Assignment: The lines wanted are those from the one containing "Image resolution: width=1568" to the last line of the entries below; output them exactly, leaving out pictures.

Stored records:
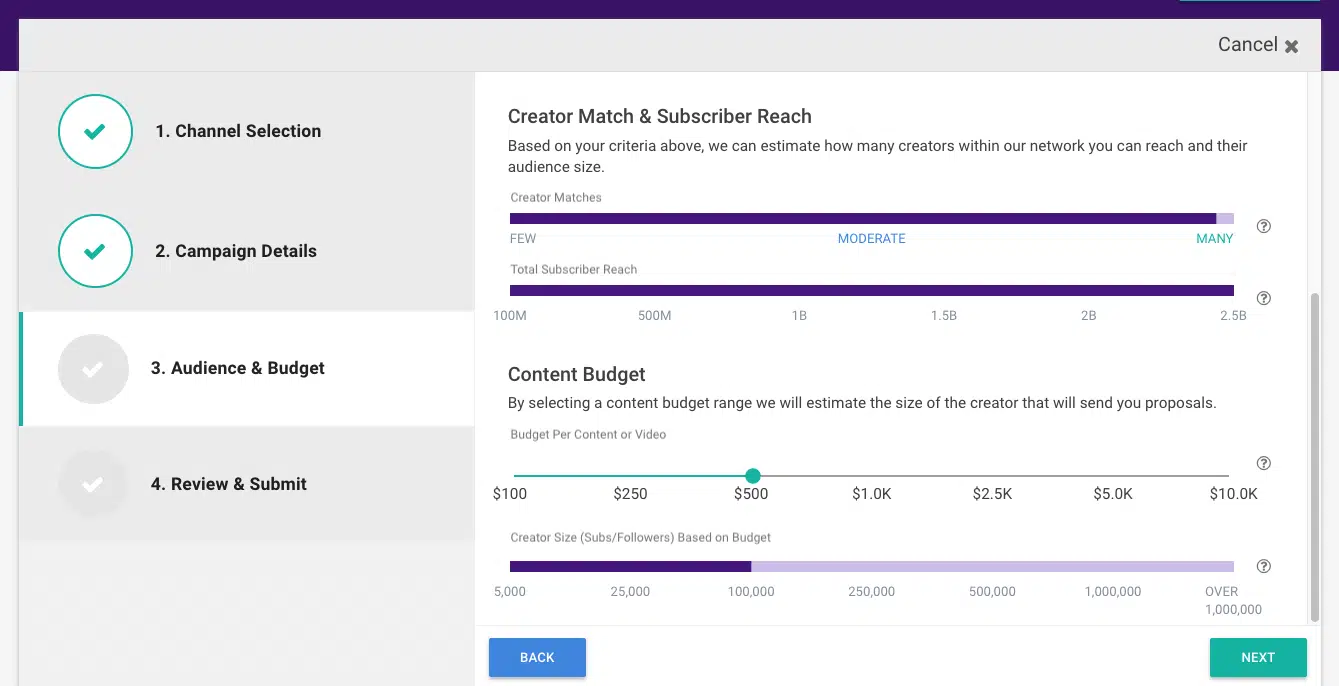Select step 4. Review & Submit
The height and width of the screenshot is (686, 1339).
229,484
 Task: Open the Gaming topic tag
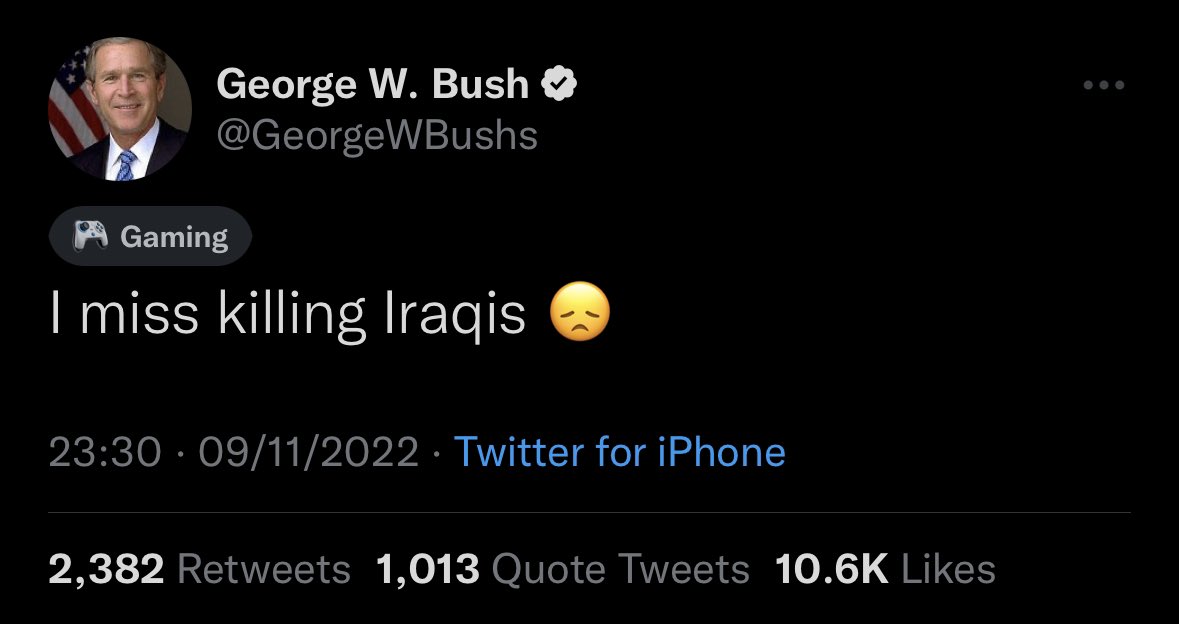(x=150, y=236)
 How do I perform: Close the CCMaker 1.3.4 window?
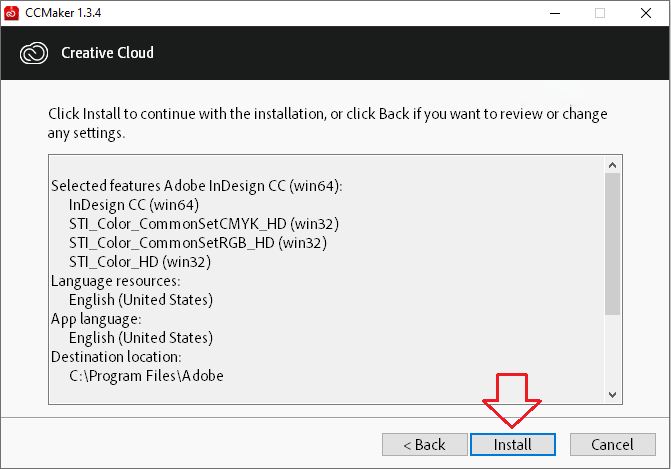[x=645, y=13]
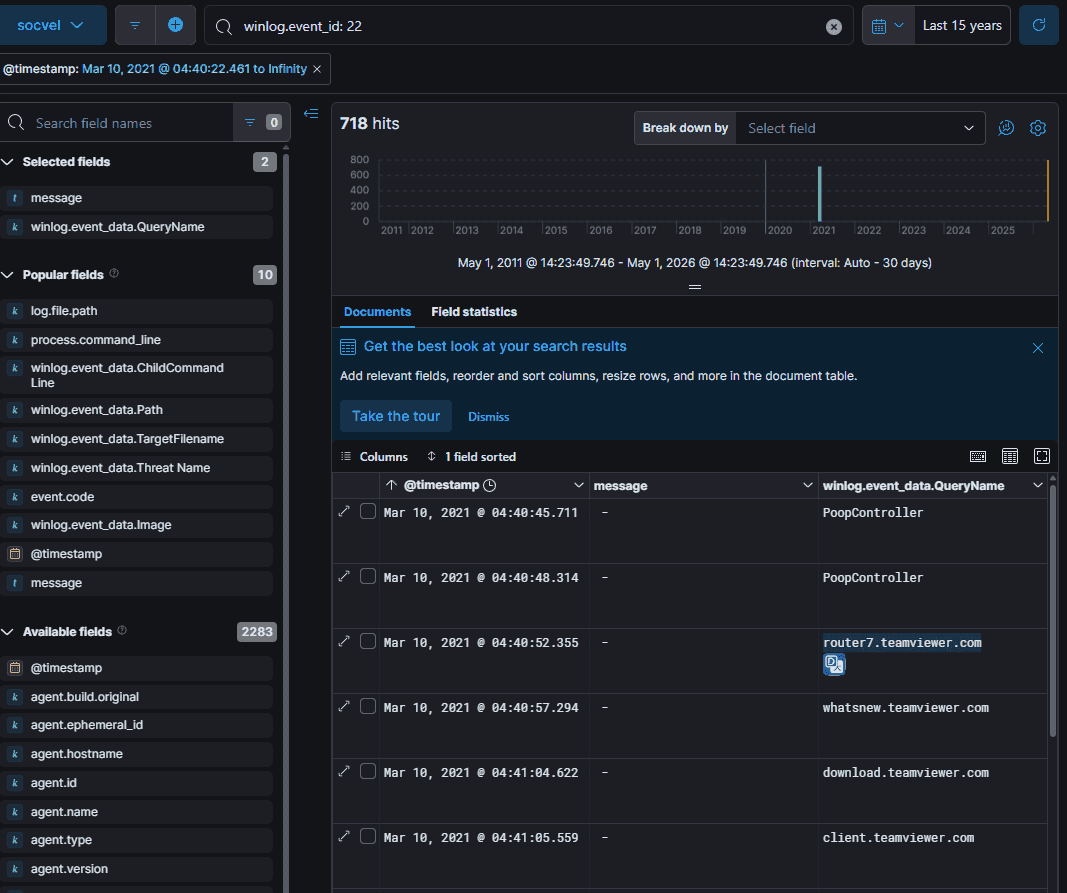Viewport: 1067px width, 893px height.
Task: Open full screen table icon
Action: click(1042, 456)
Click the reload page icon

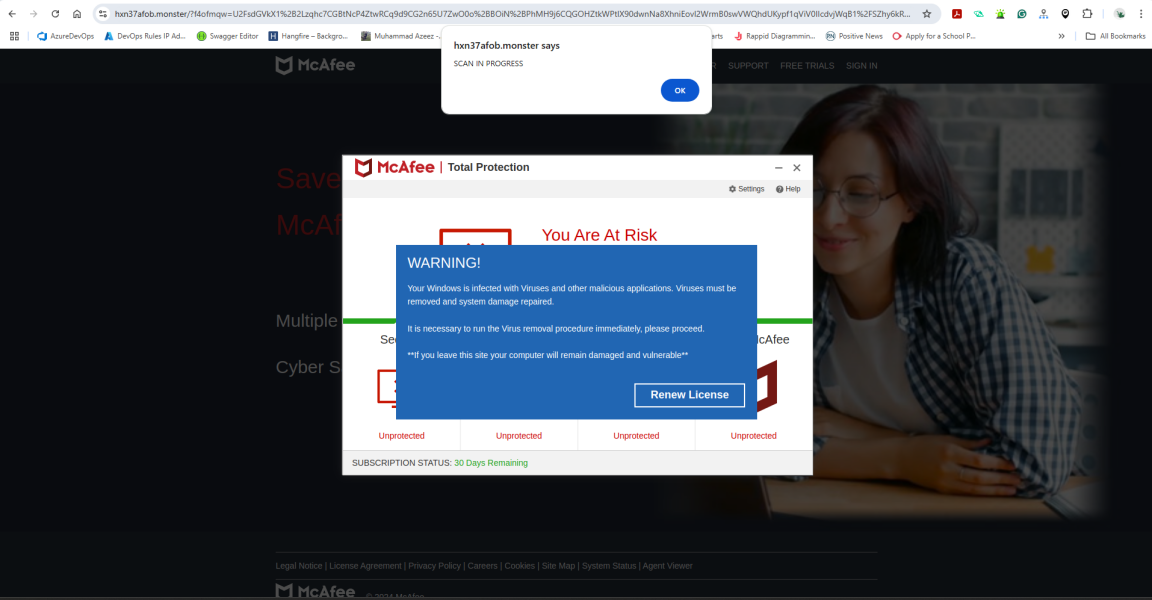click(55, 14)
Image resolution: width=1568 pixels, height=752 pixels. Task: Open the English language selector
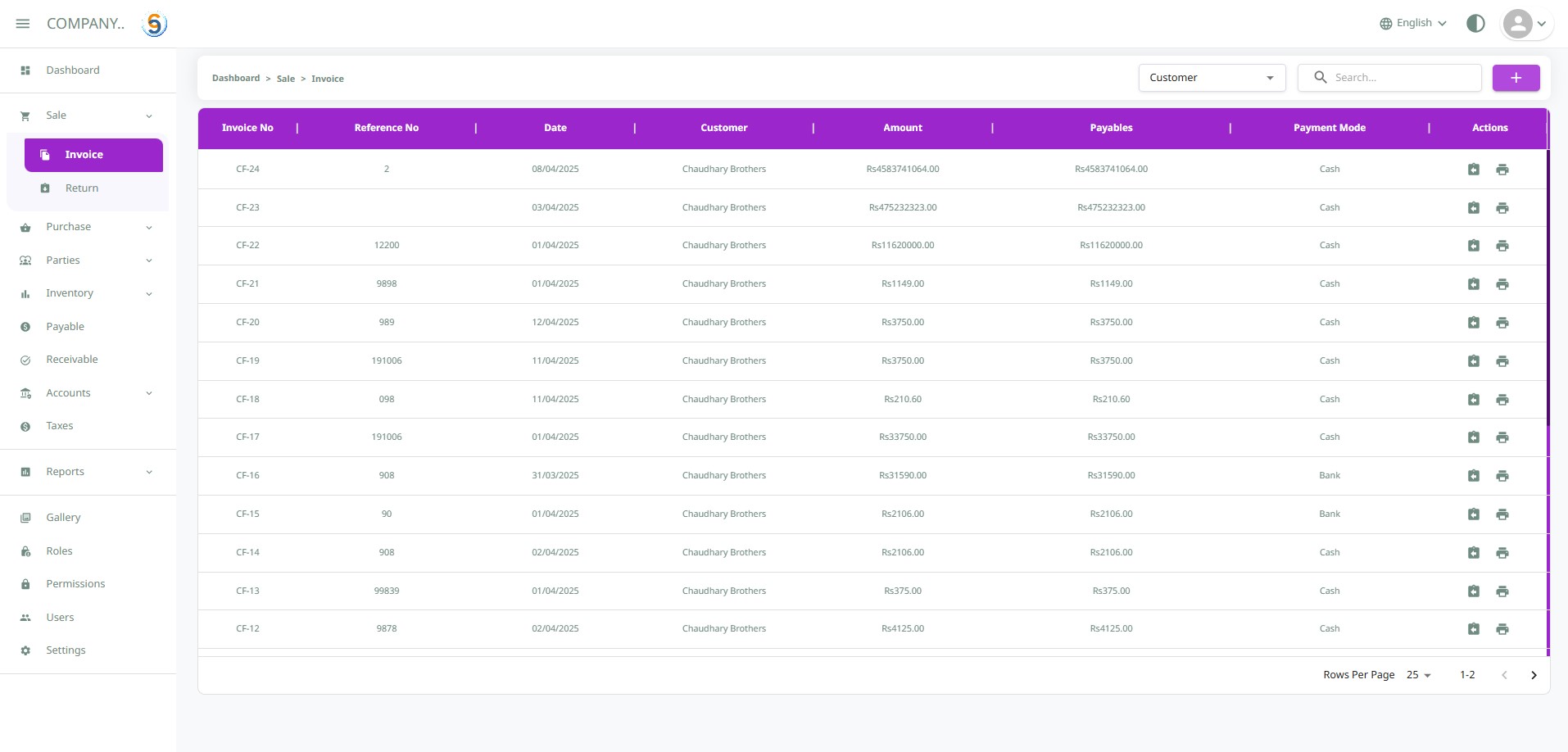[1413, 24]
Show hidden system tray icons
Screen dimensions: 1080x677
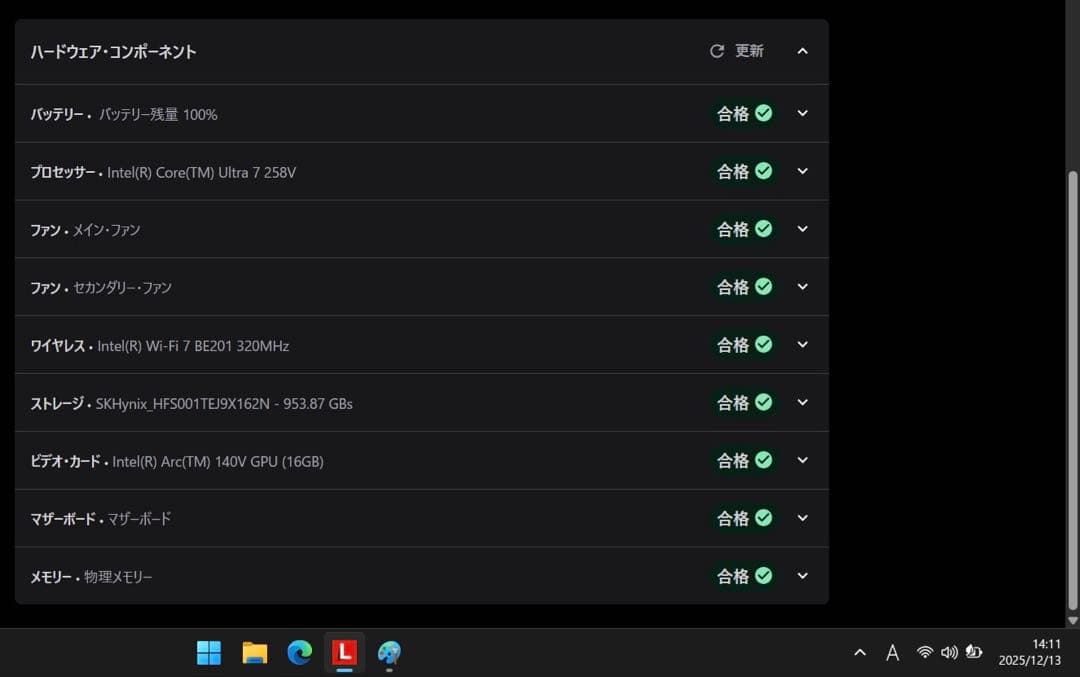(860, 653)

Solution for this exercise:
Image resolution: width=1568 pixels, height=752 pixels. Task: Open the English language selector
[1413, 24]
Show hidden system tray icons
Screen dimensions: 1080x677
(860, 653)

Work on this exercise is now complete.